In the meantime, here's a run-down of the last book I finished, While I Was Gone by Sue Miller. I don't think this book was incredibly well written. The plot didn't move me. The characters weren't dear friends to me by the ending. But, due to my circumstances, parts of it spoke to me. Parts sang out and said, "These feelings you have had in the past are not your own; they are shared by many." And that was reassuring. It stirred up some feelings for me. When you read these parts I chose, you will probably understand what I mean.
It wasn't that I had been conscious of falsifying myself when I was living my other life. I'm sure I hadn't. I think, in fact, that I was barely conscious of having a self in that world. My mother tells me that I was a willful little girl, but I don't remember that. What I remember is later, when I wasn't willful anymore: the inner calm of knowing I was satisfying expectations, I was pleasing. The self isn't important in such a feeling. It was only as I began to startle and disappoint others that I was aware of myself at all – that I came to understand, slowly, that I wasn't who I pretended to be.

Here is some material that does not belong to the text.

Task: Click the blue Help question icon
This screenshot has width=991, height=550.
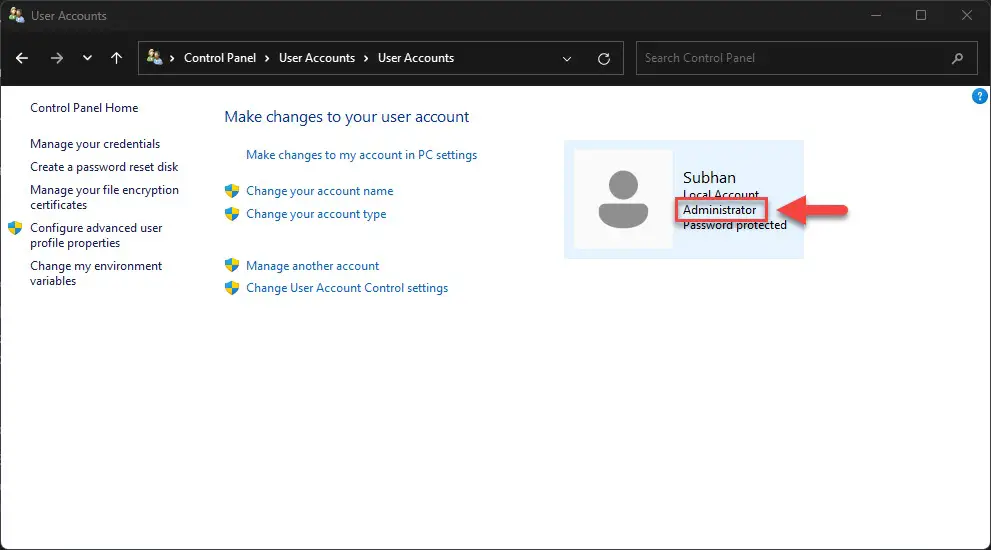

I started to move away from the car when Daniel called over to me, "Lock it."
He was right, of course, it was a rough neighborhood, but somehow I felt annoyed with him for thinking of it and for his peremptory tone – one in a series of what I knew very well were petty grievances I could have been said to be collecting against him over the last few days: He stood up one evening in the middle of something I was saying to him and began to pick up the bits of wet leaf one of the dogs had tracked into the living room. I overheard him on the phone passing judgment on a movie we'd seen in exactly my words, without crediting me. Even the blood-speckled tissue stuck on a shaving cut one morning got on the list, and the familiar, theatrical groan as he rose from a living room chair. I knew these were absurdly small-minded; I knew they weren't, in some sense, real. I knew anyone could have made a similar list about anyone else. About me, for instance. I knew, but somehow once I started, I couldn't stop myself.

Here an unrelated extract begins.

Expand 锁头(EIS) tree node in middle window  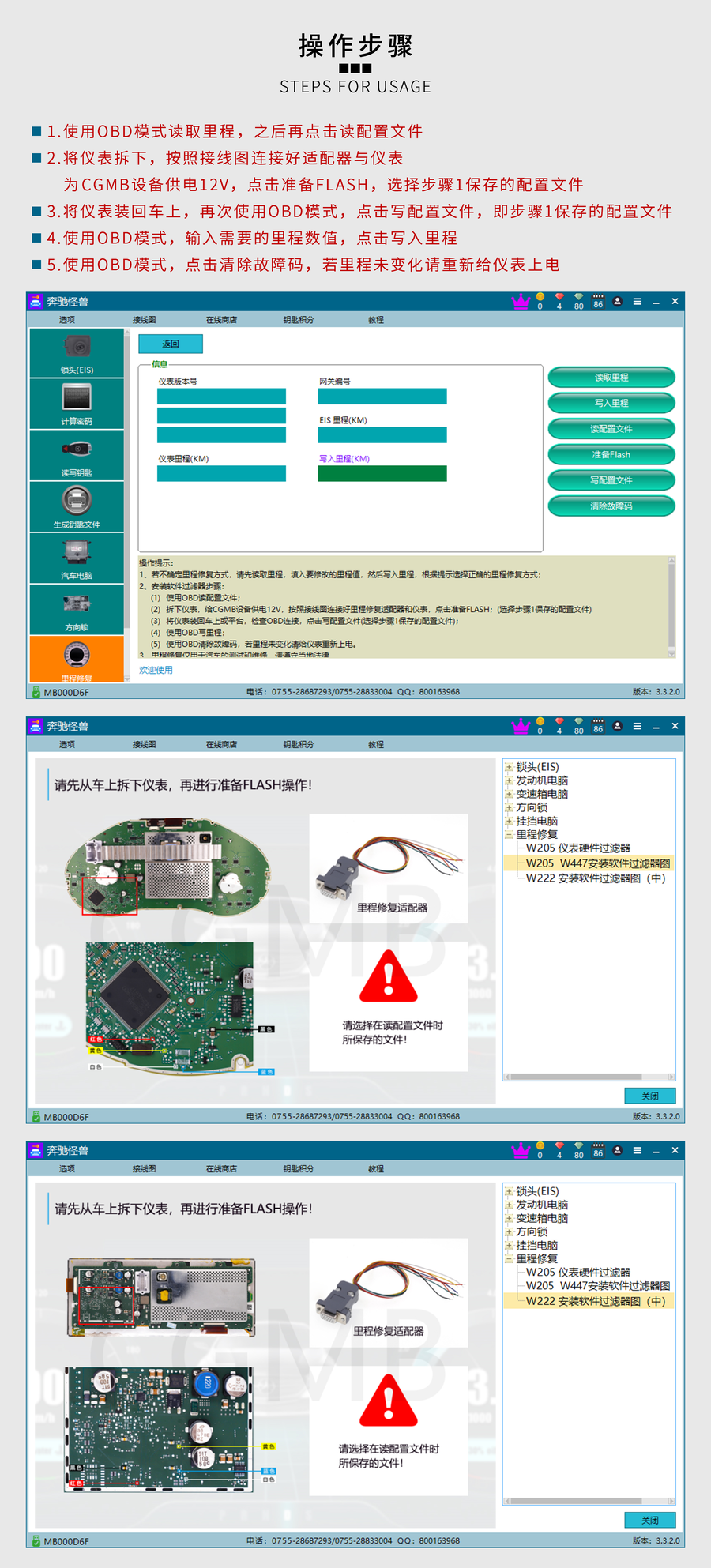510,768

Once, in the night, Daniel stumbled into the kitchen when I was there and, turning on the light, started at seeing me. There we stood, blinking at each other in the sudden harsh light. Each of us had raised a hand toward the other. I wanted, more than anything, to go to him, to touch him. I wanted his touch. When I thought of this moment later, I saw us as actors depicting yearning across a stage set, the black windows painted into the backdrop, the strewn table and angled chairs the props, the main characters stage left and stage right, stopped in the act of moving toward each other. It seemed for an instant he might make some gesture to come toward me or that gave me permission to go to him. It seemed so, but he didn't. His body slackened, his hand fell. He smiled, an ironic smile, a sad smile. "It's no fun at all, is it?" he said.

Perhaps it's best to live with the possibility that around any corner, at any time, may come the person who reminds you of your own capacity to surprise yourself, to put at risk everything that's dear to you. Who reminds you of the distances we have to bridge to begin to know anything about one another. Who reminds you that what seems to be – even about yourself – may not be.